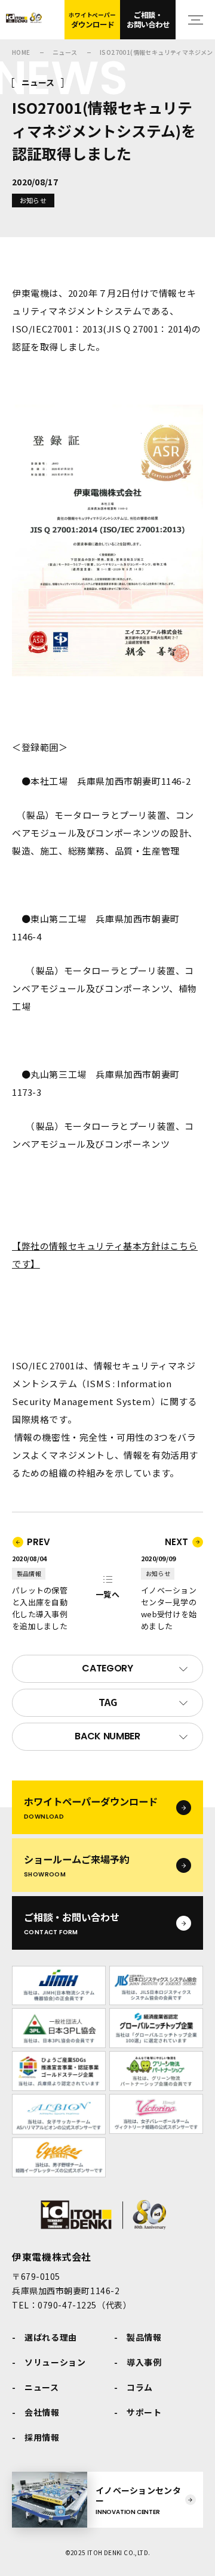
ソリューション (55, 2362)
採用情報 (42, 2437)
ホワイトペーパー (92, 20)
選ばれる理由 (50, 2337)
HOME (21, 52)
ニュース (65, 52)
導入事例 (144, 2362)
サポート (144, 2412)
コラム (140, 2387)
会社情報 (42, 2412)
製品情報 (144, 2337)
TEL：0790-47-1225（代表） (71, 2305)
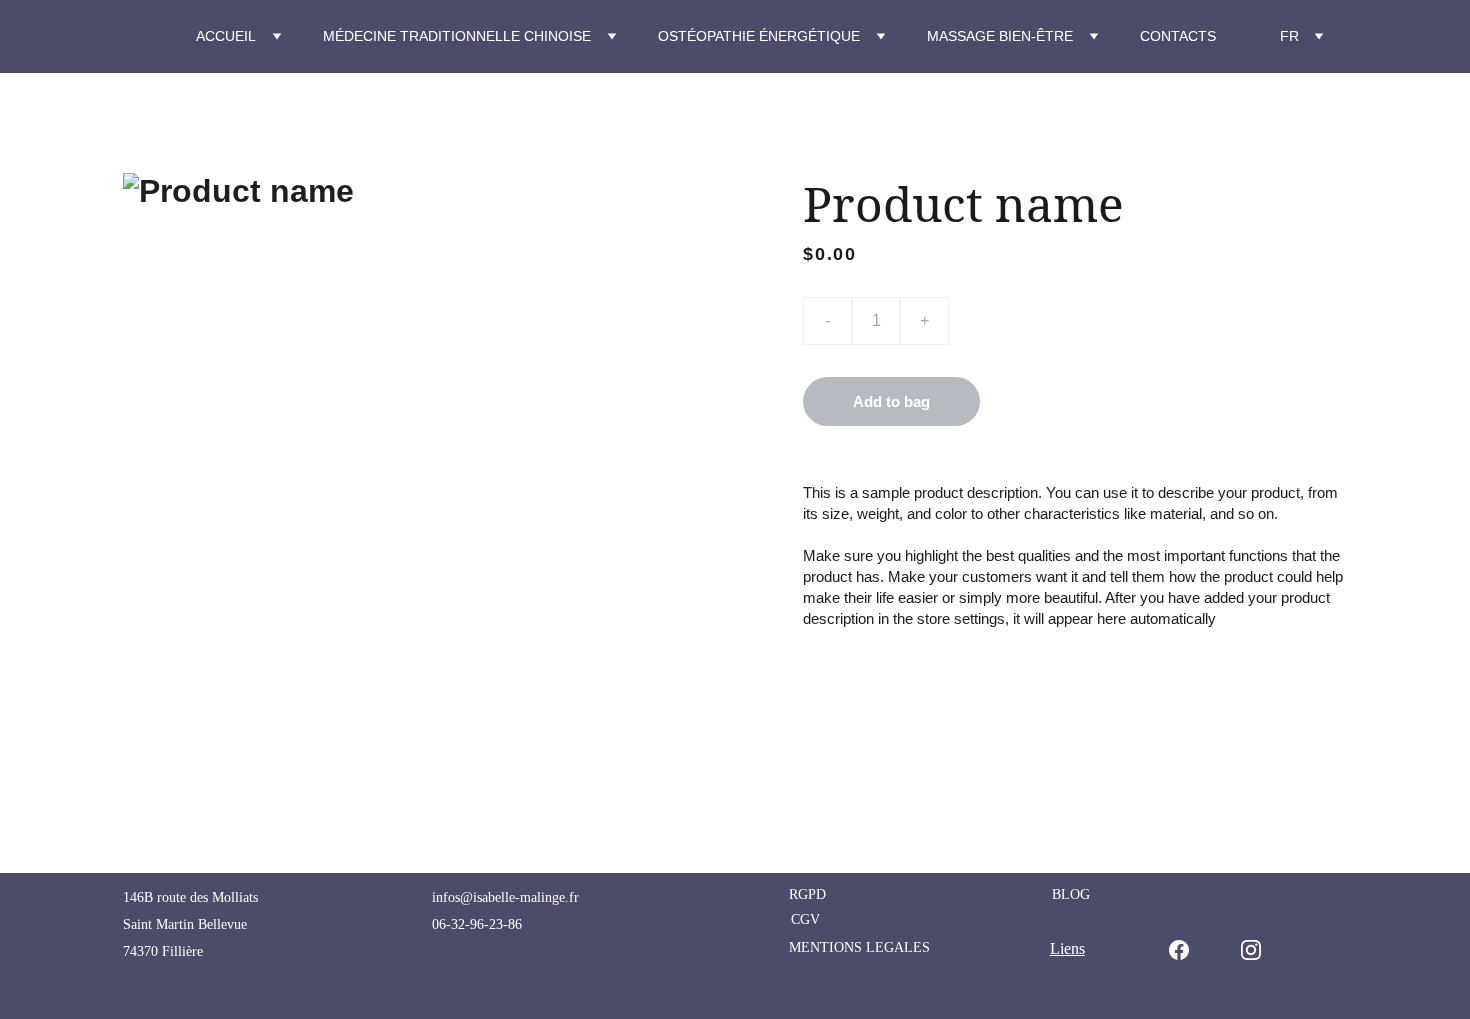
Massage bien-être (1000, 36)
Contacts (1178, 36)
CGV (805, 919)
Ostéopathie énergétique (759, 36)
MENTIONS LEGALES (859, 947)
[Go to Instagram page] (1251, 950)
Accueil (226, 36)
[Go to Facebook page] (1189, 950)
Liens (1067, 948)
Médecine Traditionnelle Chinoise (457, 36)
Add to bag (891, 401)
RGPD (807, 894)
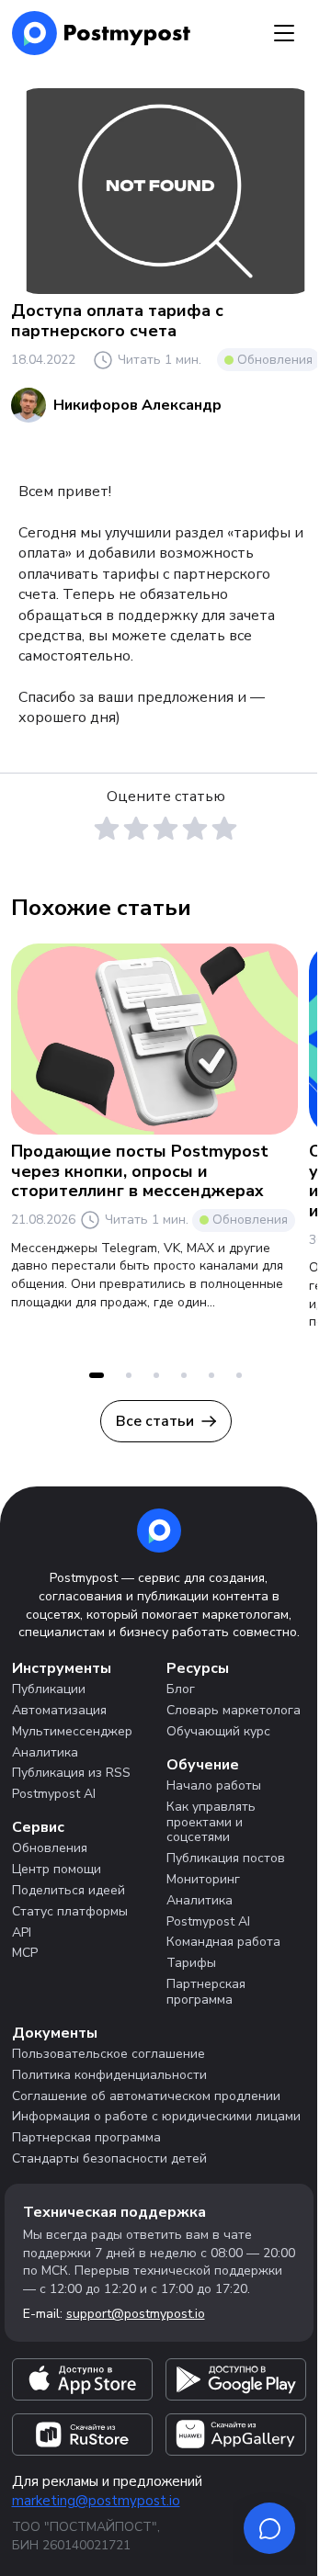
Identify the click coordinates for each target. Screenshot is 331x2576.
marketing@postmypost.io (96, 2500)
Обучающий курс (218, 1731)
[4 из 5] (195, 828)
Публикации (49, 1689)
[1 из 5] (106, 828)
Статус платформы (70, 1911)
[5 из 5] (224, 828)
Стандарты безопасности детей (109, 2158)
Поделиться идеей (68, 1890)
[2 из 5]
----
- **ASSIGNED TASK**: Restate the lines above exactly, from the one bearing "[Go to Instagram page] (1251, 950)" through the final line of the material, both included, omitting pictures.

- **SOLUTION TO THIS EXERCISE**:
[Go to Instagram page] (1251, 950)
Accueil (226, 36)
[Go to Facebook page] (1189, 950)
Liens (1067, 948)
Médecine Traditionnelle Chinoise (457, 36)
Add to bag (891, 401)
RGPD (807, 894)
Identify the click coordinates for each target. Screenshot is 331x2576.
marketing@postmypost.io (96, 2500)
Обучающий курс (218, 1731)
[4 из 5] (195, 828)
Публикации (49, 1689)
[1 из 5] (106, 828)
Статус платформы (70, 1911)
[5 из 5] (224, 828)
Стандарты безопасности детей (109, 2158)
Поделиться идеей (68, 1890)
[2 из 5]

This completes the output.